Task set ::
A - In the text on small business in the USA and Kenya, what percentage of US small businesses have fewer than 10 employees, according to Kristie Arslan?
B - Reproduce the records from the line containing "Click the 748,50 m2 area text" through the line containing "coord(341,640)", omitting the pictures.

Text provided ::

I recently came back from traveling in the USA after a long time of not having been there. What struck me was the robust presence of small business. Often sitting in Africa, you only here about massive US corporations, and their achievements. However, while I was there it struck me that there are similarities between small business in the USA and here in Kenya.

First, definitions are required so that the terms being used are clear. In the USA, a small business is one that, depending on industry, has a maximum of 250 employees or a maximum of 1,500 employees. Some say a ballpark definition for small business is one with 500 employees or less. However, Kristie Arslan who worked with the Small Business and Entrepreneurship Council in the USA, makes the point that 95 percent of small businesses have fewer than 10 employees. Here in Kenya there are three categories that can be defined as small business namely, micro (less than 10 employees), small (10 to 49 employees and medium (50 and 99 employees). These constitute the Micro, Small and Medium Enterprise (MSME) segment of the economy.

Image result for small business USA

(source: https://www.nerdwallet.com/blog/small-business/small-business-grants-for-women/)

Entries provided ::
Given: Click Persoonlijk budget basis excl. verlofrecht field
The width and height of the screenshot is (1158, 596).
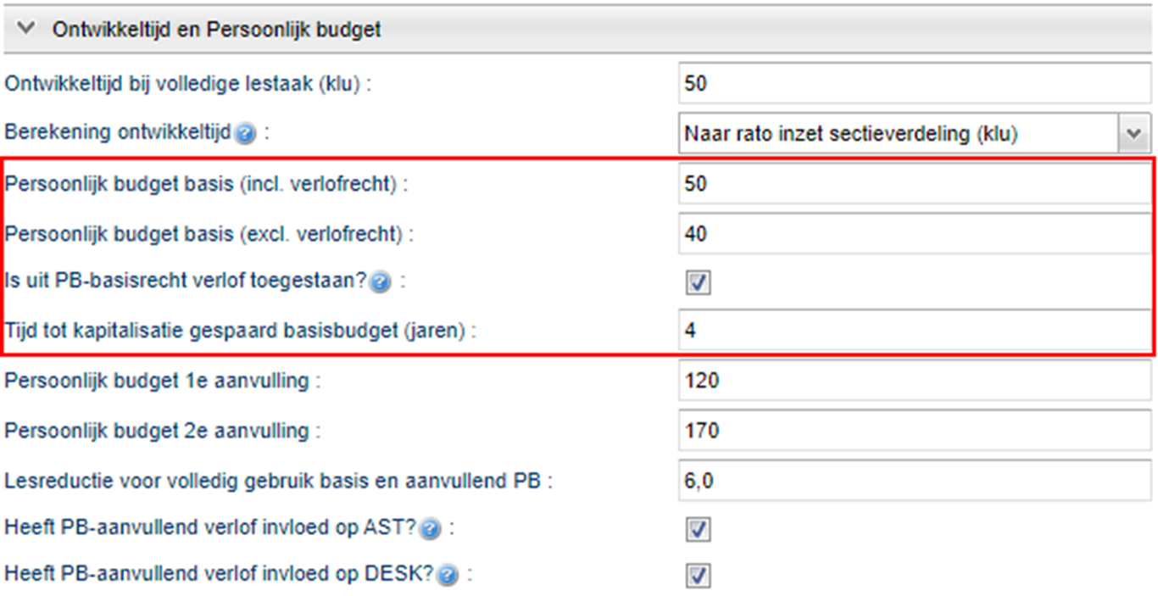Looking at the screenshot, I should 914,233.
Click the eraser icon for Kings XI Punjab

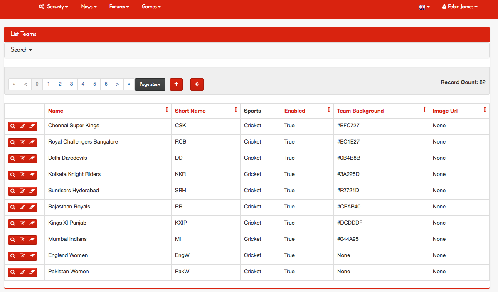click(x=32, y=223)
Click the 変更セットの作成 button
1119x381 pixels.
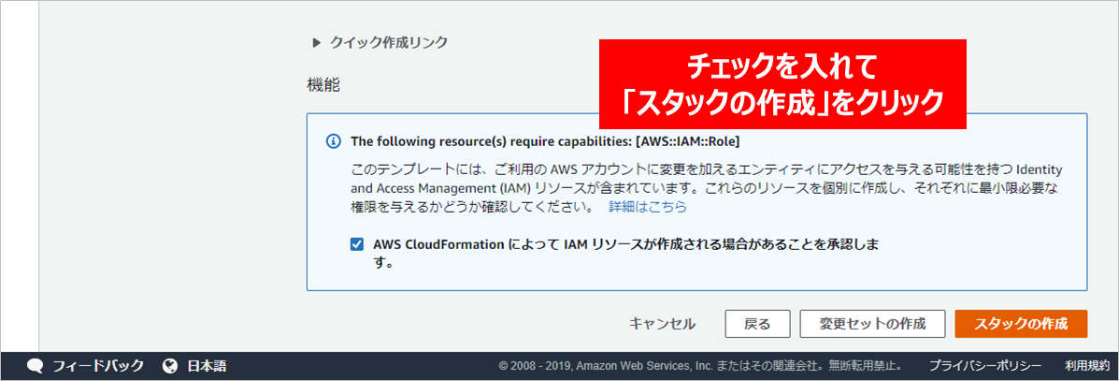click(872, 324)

...

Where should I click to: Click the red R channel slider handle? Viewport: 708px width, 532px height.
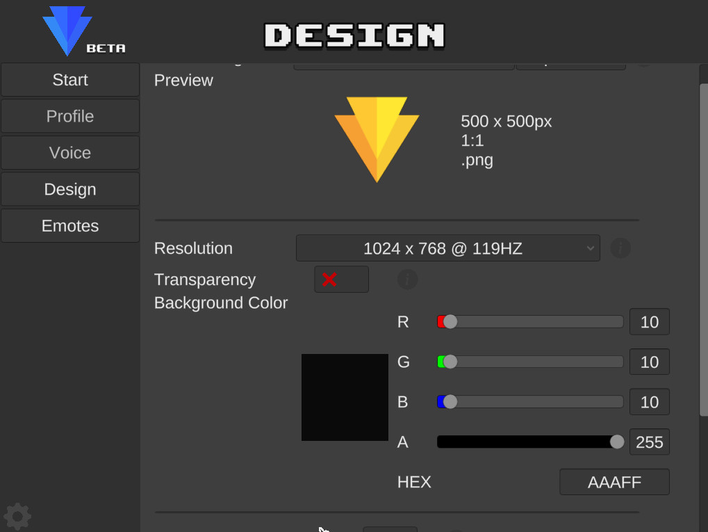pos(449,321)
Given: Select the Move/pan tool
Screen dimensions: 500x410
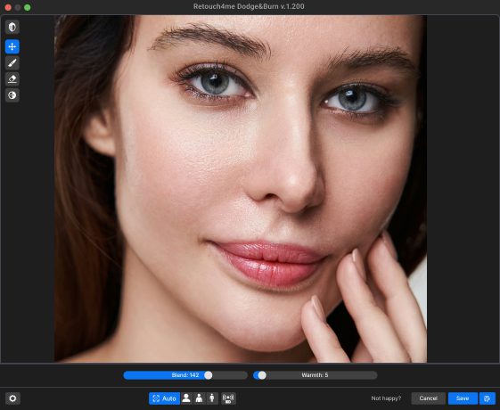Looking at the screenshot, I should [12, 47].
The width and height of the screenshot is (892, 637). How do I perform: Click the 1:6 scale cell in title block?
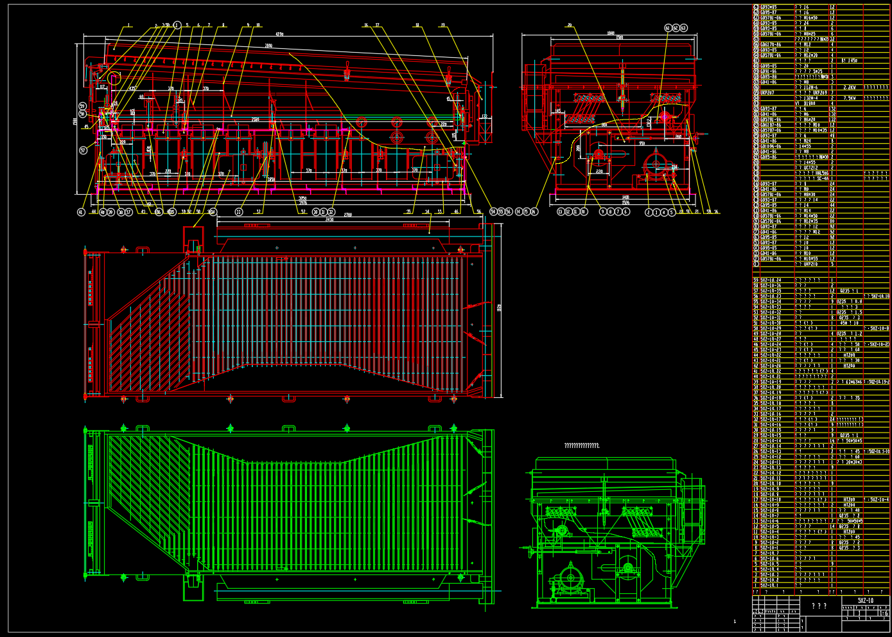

==

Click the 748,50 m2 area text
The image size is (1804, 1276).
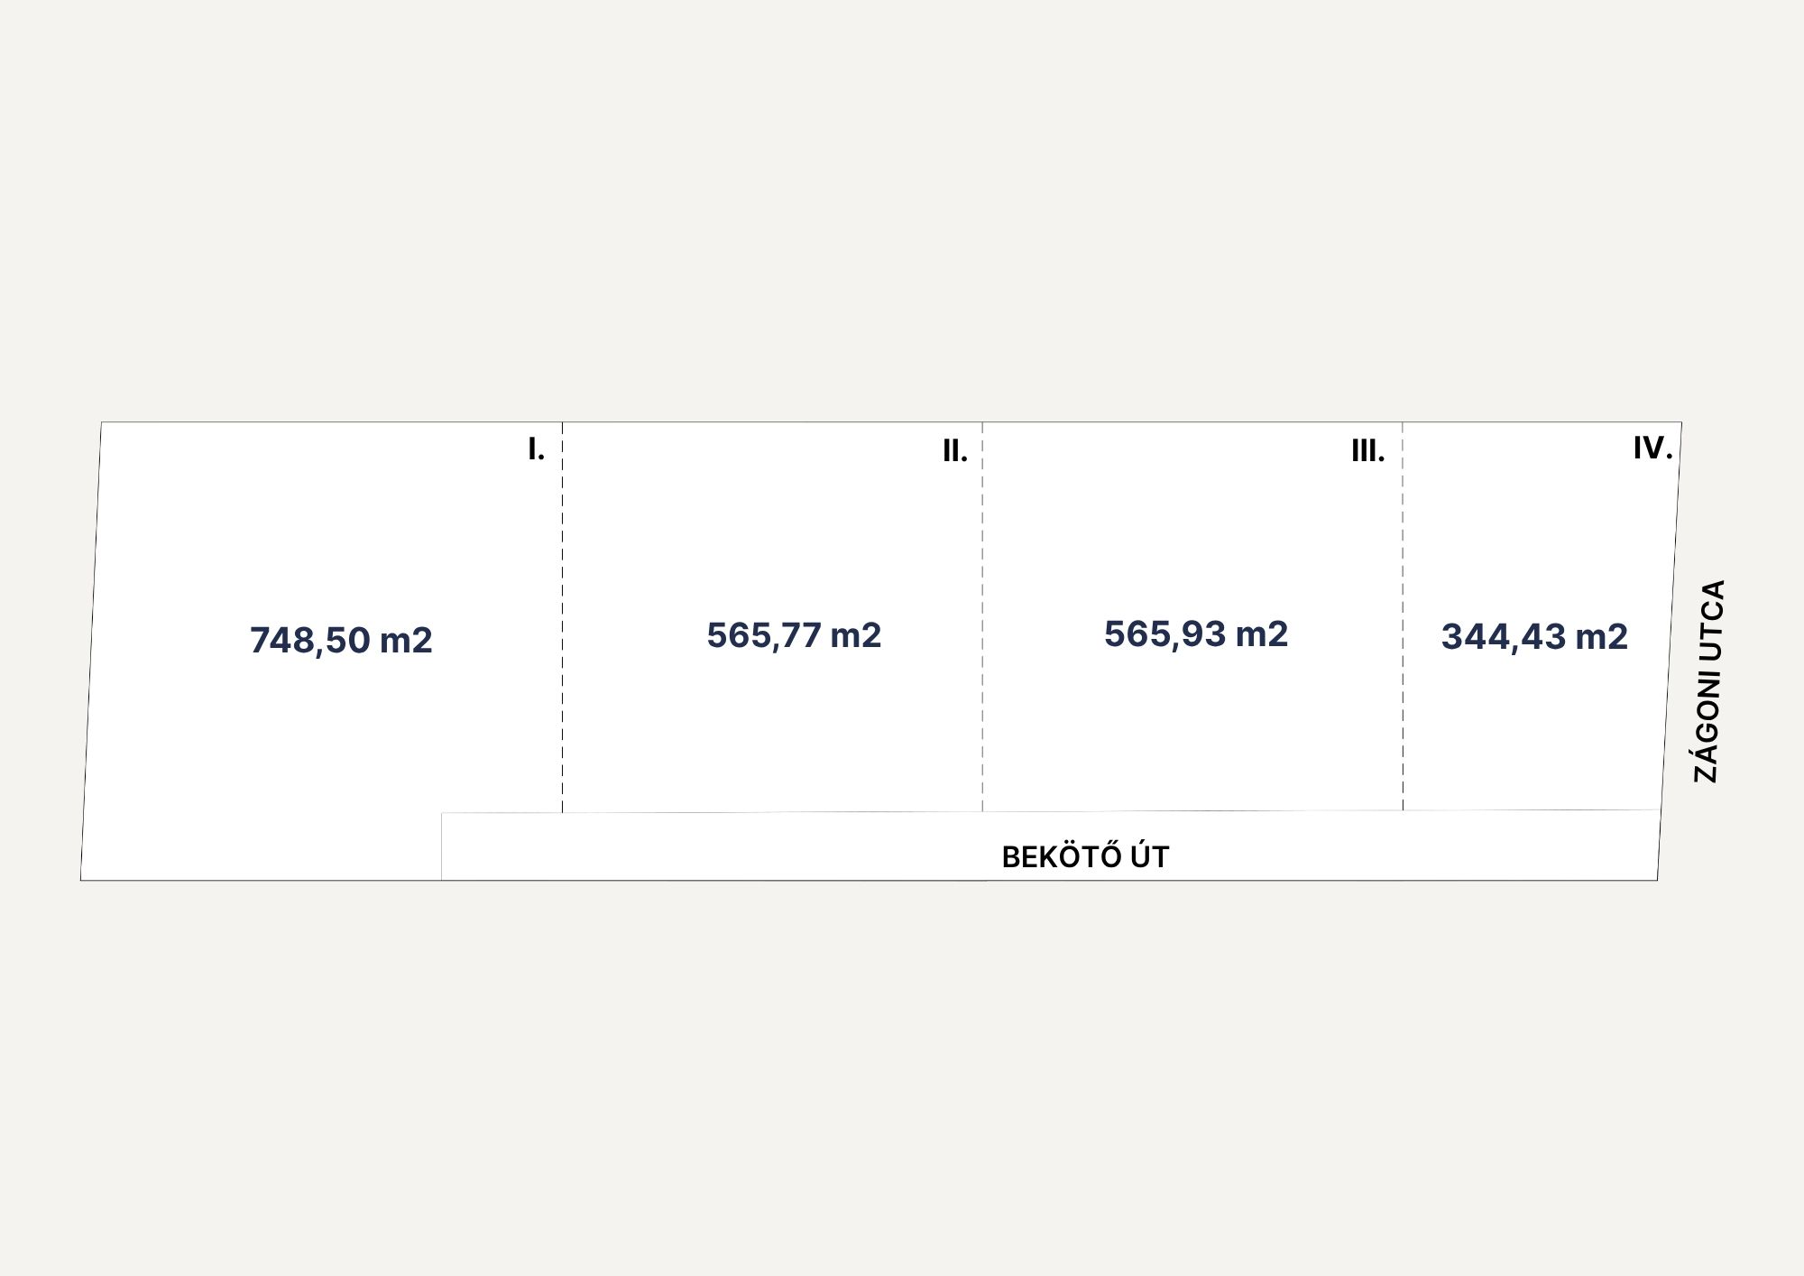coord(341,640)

Exercise responses ::
A - 95 percent

B -
Click the 748,50 m2 area text
The image size is (1804, 1276).
coord(341,640)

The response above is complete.